_WORK INSTRUCTIONS:_ The data should be printed in full, character for character.

Records drawn from a dataset:

# # # # # # #

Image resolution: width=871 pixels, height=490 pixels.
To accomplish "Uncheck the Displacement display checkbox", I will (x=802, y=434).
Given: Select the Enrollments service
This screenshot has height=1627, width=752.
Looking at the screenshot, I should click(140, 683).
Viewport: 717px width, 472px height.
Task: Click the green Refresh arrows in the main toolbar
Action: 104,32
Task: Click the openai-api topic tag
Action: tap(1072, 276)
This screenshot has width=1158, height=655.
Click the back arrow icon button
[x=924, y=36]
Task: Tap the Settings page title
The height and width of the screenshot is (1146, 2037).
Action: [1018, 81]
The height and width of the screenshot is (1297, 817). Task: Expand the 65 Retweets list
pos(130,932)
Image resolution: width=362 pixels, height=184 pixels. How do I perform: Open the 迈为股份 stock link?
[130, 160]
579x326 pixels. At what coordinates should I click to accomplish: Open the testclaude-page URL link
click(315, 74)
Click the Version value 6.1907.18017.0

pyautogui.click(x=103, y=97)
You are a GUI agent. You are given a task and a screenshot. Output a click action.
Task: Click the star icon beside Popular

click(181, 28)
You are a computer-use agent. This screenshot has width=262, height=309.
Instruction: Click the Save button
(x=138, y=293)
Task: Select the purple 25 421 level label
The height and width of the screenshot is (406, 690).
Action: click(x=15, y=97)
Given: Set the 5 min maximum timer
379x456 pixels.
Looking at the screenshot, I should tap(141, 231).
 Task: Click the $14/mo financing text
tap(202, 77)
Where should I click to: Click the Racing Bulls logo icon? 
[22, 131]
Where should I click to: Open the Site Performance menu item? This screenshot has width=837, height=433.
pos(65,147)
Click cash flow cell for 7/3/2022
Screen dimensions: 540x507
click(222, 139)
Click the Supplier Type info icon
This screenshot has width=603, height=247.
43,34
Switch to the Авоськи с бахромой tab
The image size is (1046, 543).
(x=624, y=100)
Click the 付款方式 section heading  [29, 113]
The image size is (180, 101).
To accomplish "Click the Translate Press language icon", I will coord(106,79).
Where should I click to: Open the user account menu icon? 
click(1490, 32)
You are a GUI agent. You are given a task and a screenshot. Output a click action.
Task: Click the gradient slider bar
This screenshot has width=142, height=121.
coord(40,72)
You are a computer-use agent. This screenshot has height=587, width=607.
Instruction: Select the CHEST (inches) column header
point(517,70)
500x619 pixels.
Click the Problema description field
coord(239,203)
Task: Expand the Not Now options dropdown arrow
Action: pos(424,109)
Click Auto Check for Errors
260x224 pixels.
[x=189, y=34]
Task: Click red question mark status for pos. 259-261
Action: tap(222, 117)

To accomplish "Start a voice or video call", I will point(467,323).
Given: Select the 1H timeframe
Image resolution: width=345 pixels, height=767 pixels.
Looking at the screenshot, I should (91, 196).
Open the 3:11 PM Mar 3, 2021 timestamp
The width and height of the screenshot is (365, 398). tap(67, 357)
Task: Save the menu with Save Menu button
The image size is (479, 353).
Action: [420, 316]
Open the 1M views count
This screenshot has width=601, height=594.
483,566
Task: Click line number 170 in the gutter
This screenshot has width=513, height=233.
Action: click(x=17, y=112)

# # # # # # #

_TASK SOLUTION:_
Image resolution: width=871 pixels, height=490 pixels.
To accomplish "Uncheck the Displacement display checkbox", I will (x=802, y=434).
Given: Select the Enrollments service
This screenshot has height=1627, width=752.
Looking at the screenshot, I should click(140, 683).
Viewport: 717px width, 472px height.
Task: Click the green Refresh arrows in the main toolbar
Action: 104,32
Task: Click the openai-api topic tag
Action: tap(1072, 276)
This screenshot has width=1158, height=655.
Click the back arrow icon button
[x=924, y=36]
Task: Tap the Settings page title
The height and width of the screenshot is (1146, 2037).
Action: [1018, 81]
The height and width of the screenshot is (1297, 817). Task: Expand the 65 Retweets list
pos(130,932)
Image resolution: width=362 pixels, height=184 pixels. How do I perform: Open the 迈为股份 stock link?
[130, 160]
579x326 pixels. At what coordinates should I click to accomplish: Open the testclaude-page URL link
click(315, 74)
Click the Version value 6.1907.18017.0

pyautogui.click(x=103, y=97)
You are a GUI agent. You are given a task and a screenshot. Output a click action.
Task: Click the star icon beside Popular

click(181, 28)
You are a computer-use agent. This screenshot has width=262, height=309.
Instruction: Click the Save button
(x=138, y=293)
Task: Select the purple 25 421 level label
The height and width of the screenshot is (406, 690).
Action: click(x=15, y=97)
Given: Set the 5 min maximum timer
379x456 pixels.
Looking at the screenshot, I should tap(141, 231).
 Task: Click the $14/mo financing text
tap(202, 77)
Where should I click to: Click the Racing Bulls logo icon? 
[22, 131]
Where should I click to: Open the Site Performance menu item? This screenshot has width=837, height=433.
pos(65,147)
Click cash flow cell for 7/3/2022
Screen dimensions: 540x507
click(222, 139)
Click the Supplier Type info icon
This screenshot has width=603, height=247.
43,34
Switch to the Авоськи с бахромой tab
The image size is (1046, 543).
(x=624, y=100)
Click the 付款方式 section heading  [29, 113]
The image size is (180, 101).
To accomplish "Click the Translate Press language icon", I will coord(106,79).
Where should I click to: Open the user account menu icon? 
click(1490, 32)
You are a GUI agent. You are given a task and a screenshot. Output a click action.
Task: Click the gradient slider bar
This screenshot has width=142, height=121.
coord(40,72)
You are a computer-use agent. This screenshot has height=587, width=607.
Instruction: Select the CHEST (inches) column header
point(517,70)
500x619 pixels.
Click the Problema description field
coord(239,203)
Task: Expand the Not Now options dropdown arrow
Action: pos(424,109)
Click Auto Check for Errors
260x224 pixels.
[x=189, y=34]
Task: Click red question mark status for pos. 259-261
Action: tap(222, 117)

To accomplish "Start a voice or video call", I will point(467,323).
Given: Select the 1H timeframe
Image resolution: width=345 pixels, height=767 pixels.
Looking at the screenshot, I should (91, 196).
Open the 3:11 PM Mar 3, 2021 timestamp
The width and height of the screenshot is (365, 398). tap(67, 357)
Task: Save the menu with Save Menu button
The image size is (479, 353).
Action: [420, 316]
Open the 1M views count
This screenshot has width=601, height=594.
483,566
Task: Click line number 170 in the gutter
This screenshot has width=513, height=233.
Action: click(x=17, y=112)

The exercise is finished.